Ganschow Rainer, Pollok Jörg-Matthias, Jankofsky Martin, Junge Guido
Department of Pediatrics, University of Bonn, Bonn, Germany.
Department of General, Visceral, Thoracic, and Vascular Surgery, University of Bonn, Bonn, Germany.
Clin Exp Gastroenterol. 2014 Sep 2;7:329-43. doi: 10.2147/CEG.S41780. eCollection 2014.
During the last 5 decades, liver transplantation has witnessed rapid development in terms of both technical and pharmacologic advances. Since their discovery, calcineurin inhibitors (CNIs) have remained the standard of care for immunosuppression therapy in liver transplantation, improving both patient and graft survival. However, adverse events, particularly posttransplant nephrotoxicity, associated with long-term CNI use have necessitated the development of alternate treatment approaches. These include combination therapy with a CNI and the inosine monophosphate dehydrogenase inhibitor mycophenolic acid and use of mammalian target of rapamycin (mTOR) inhibitors. Everolimus, a 40-O-(2-hydroxyethyl) derivative of mTOR inhibitor sirolimus, has a distinct pharmacokinetic profile. Several studies have assessed the role of everolimus in liver transplant recipients in combination with CNI reduction or as a CNI withdrawal strategy. The efficacy of everolimus-based immunosuppressive therapy has been demonstrated in both de novo and maintenance liver transplant recipients. A pivotal study in 719 de novo liver transplant recipients formed the basis of the recent approval of everolimus in combination with steroids and reduced-dose tacrolimus in liver transplantation. In this study, everolimus introduced at 30 days posttransplantation in combination with reduced-dose tacrolimus (exposure reduced by 39%) showed comparable efficacy (composite efficacy failure rate of treated biopsy-proven acute rejection, graft loss, or death) and achieved superior renal function as early as month 1 and maintained it over 2 years versus standard exposure tacrolimus. This review provides an overview of the efficacy and safety of everolimus-based regimens in liver transplantation in the de novo and maintenance settings, as well as in special populations such as patients with hepatocellular carcinoma recurrence, hepatitis C virus-positive patients, and pediatric transplant recipients. We also provide an overview of ongoing studies and discuss potential expansion of the role for everolimus in these settings.

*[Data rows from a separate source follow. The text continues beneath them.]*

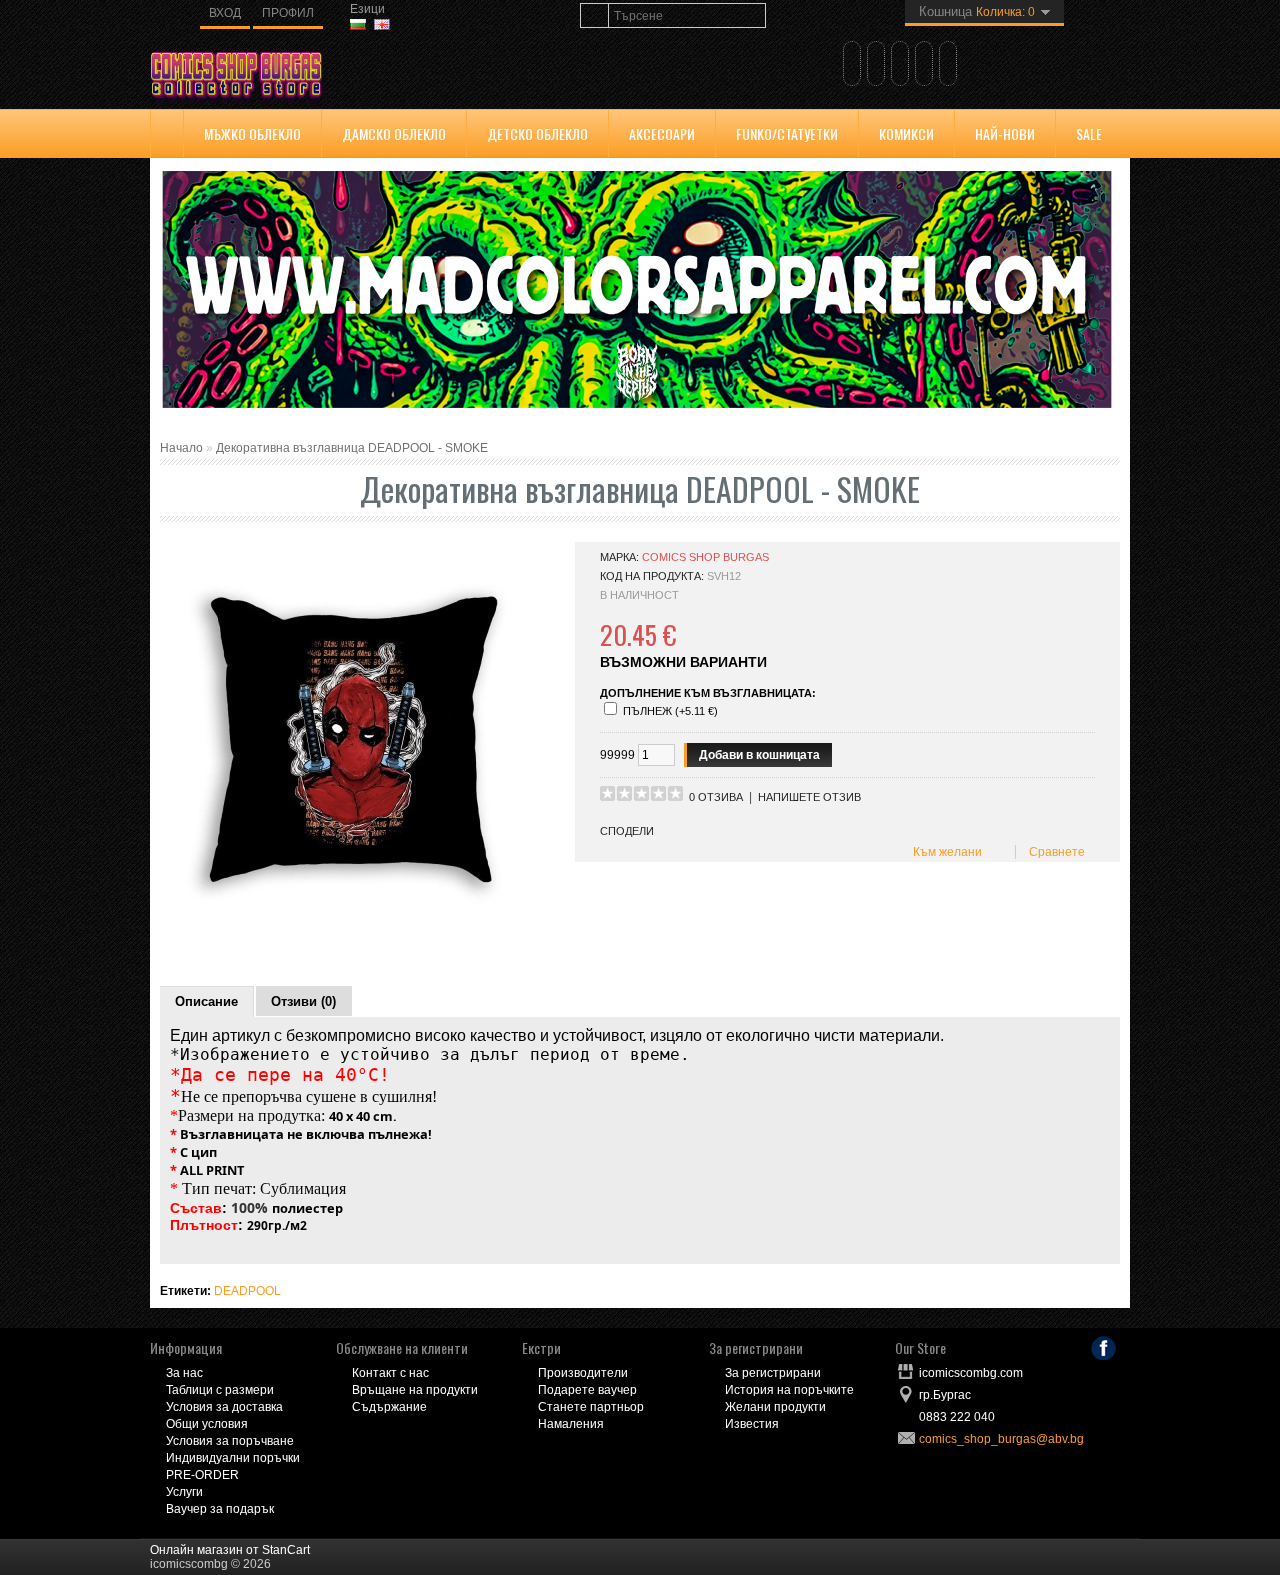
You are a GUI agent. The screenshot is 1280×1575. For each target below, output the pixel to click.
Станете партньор (591, 1407)
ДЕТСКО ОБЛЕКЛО (537, 133)
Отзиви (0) (303, 1001)
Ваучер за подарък (220, 1509)
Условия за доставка (224, 1407)
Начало (181, 448)
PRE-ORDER (202, 1475)
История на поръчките (789, 1390)
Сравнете (1054, 852)
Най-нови (1005, 133)
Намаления (571, 1424)
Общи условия (207, 1424)
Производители (583, 1373)
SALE (1089, 133)
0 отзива (716, 797)
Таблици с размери (220, 1390)
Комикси (906, 133)
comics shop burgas (705, 557)
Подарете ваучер (587, 1390)
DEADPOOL (247, 1291)
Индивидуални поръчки (233, 1458)
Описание (206, 1001)
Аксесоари (662, 133)
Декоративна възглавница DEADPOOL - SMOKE (352, 448)
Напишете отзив (809, 797)
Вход (225, 13)
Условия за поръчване (230, 1441)
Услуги (184, 1492)
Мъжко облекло (252, 133)
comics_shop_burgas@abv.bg (1001, 1439)
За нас (184, 1373)
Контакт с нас (390, 1373)
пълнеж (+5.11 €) (670, 711)
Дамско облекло (394, 133)
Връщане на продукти (415, 1390)
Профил (288, 13)
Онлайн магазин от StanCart (230, 1550)
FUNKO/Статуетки (787, 133)
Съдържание (389, 1407)
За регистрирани (773, 1373)
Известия (752, 1424)
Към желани (944, 852)
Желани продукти (775, 1407)
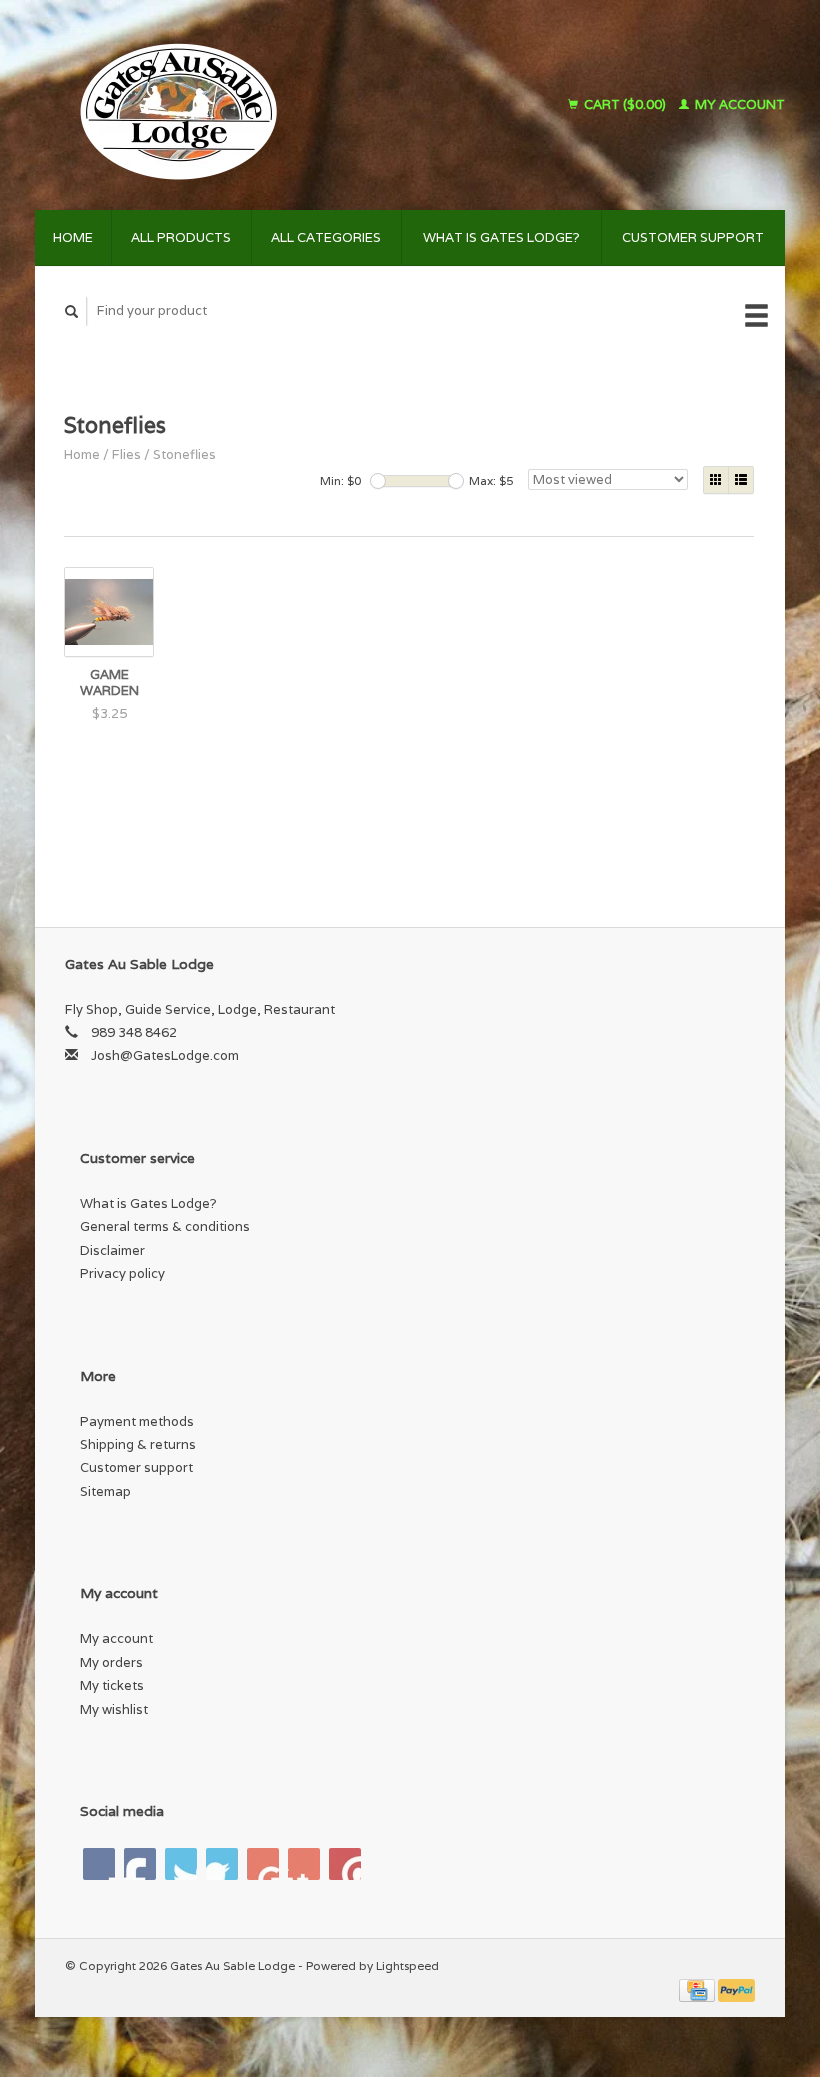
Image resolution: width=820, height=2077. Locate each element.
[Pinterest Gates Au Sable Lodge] (222, 1864)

在过去的50年里,肝移植在技术和药理学进展方面都取得了快速发展。自发现以来,钙调神经磷酸酶抑制剂(CNIs)一直是肝移植免疫抑制治疗的标准,提高了患者和移植物的存活率。然而,与长期使用CNIs相关的不良事件,特别是移植后肾毒性,促使人们开发替代治疗方法。这些方法包括将CNI与肌苷单磷酸脱氢酶抑制剂霉酚酸联合使用,以及使用雷帕霉素靶蛋白(mTOR)抑制剂。依维莫司是mTOR抑制剂西罗莫司的40-O-(2-羟乙基)衍生物,具有独特的药代动力学特征。多项研究评估了依维莫司在肝移植受者中与减少CNI使用或作为CNI撤药策略联合使用的作用。基于依维莫司的免疫抑制治疗在初治和维持性肝移植受者中均已证明有效。一项针对719例初治肝移植受者的关键研究为依维莫司近期在肝移植中与类固醇和低剂量他克莫司联合使用的获批奠定了基础。在这项研究中,移植后30天开始使用依维莫司并联合低剂量他克莫司(暴露量降低39%)显示出相当的疗效(经活检证实的急性排斥反应、移植物丢失或死亡的综合疗效失败率),并且与标准暴露量的他克莫司相比,早在第1个月就实现了更好的肾功能,并在2年多的时间里保持这一优势。本综述概述了基于依维莫司的方案在初治和维持性肝移植、以及特殊人群(如肝细胞癌复发患者、丙型肝炎病毒阳性患者和儿童移植受者)中的疗效和安全性。我们还概述了正在进行的研究,并讨论了依维莫司在这些情况下潜在的作用扩展。